====== Records for this exercise

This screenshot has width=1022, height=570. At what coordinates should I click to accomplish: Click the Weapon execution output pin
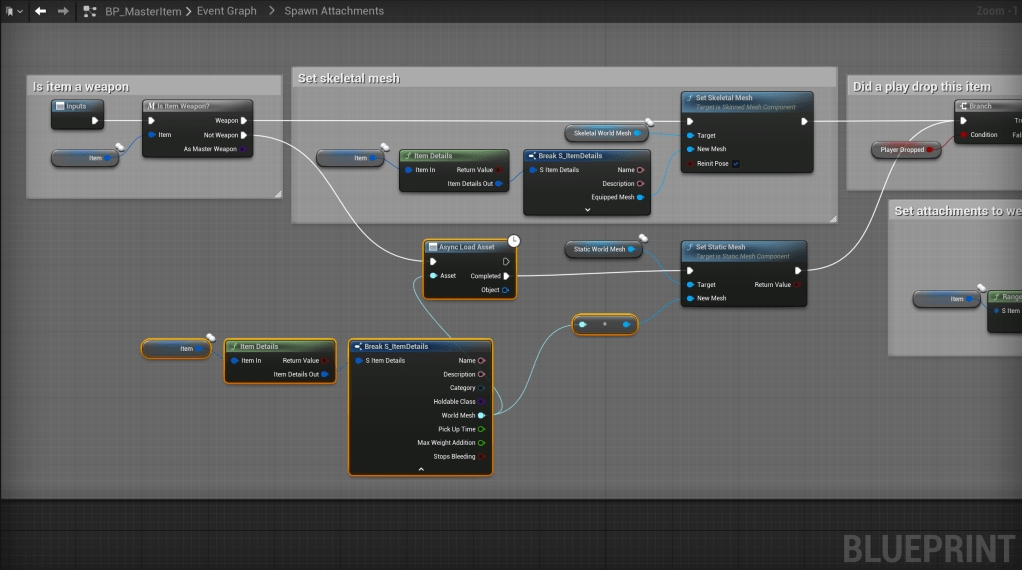243,121
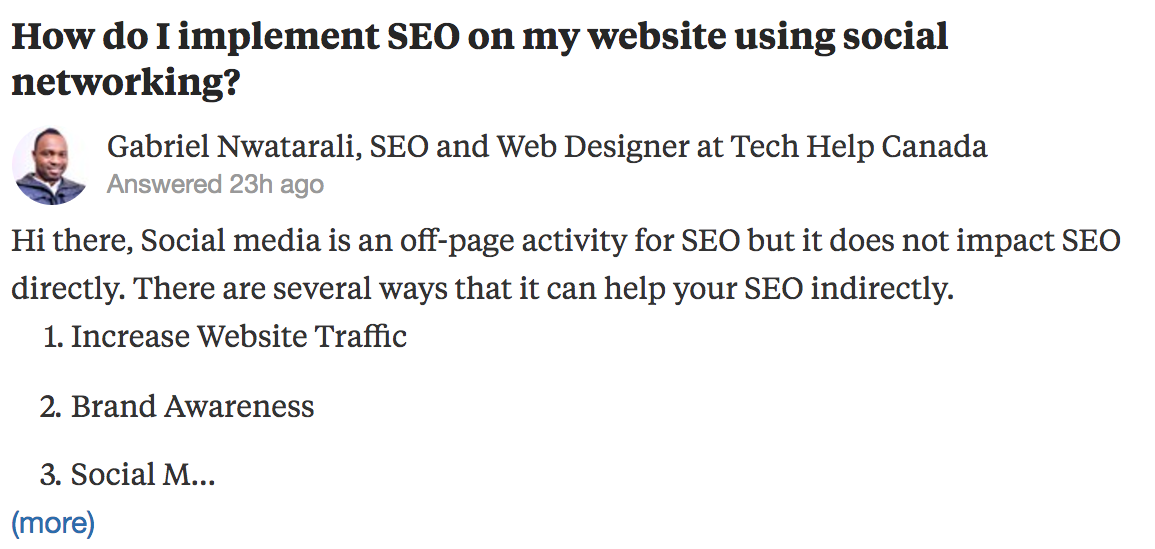Screen dimensions: 1155x549
Task: Click the word "networking?" in the title
Action: (x=126, y=82)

============

**Written instruction:** Reproduce every line of the data above verbatim, omitting the pictures.

**Exercise result:**
This screenshot has width=1022, height=570. At what coordinates should I click to accomplish: Click the Weapon execution output pin
243,121
Screen dimensions: 1155x549
Task: Click the word "networking?" in the title
Action: (x=126, y=82)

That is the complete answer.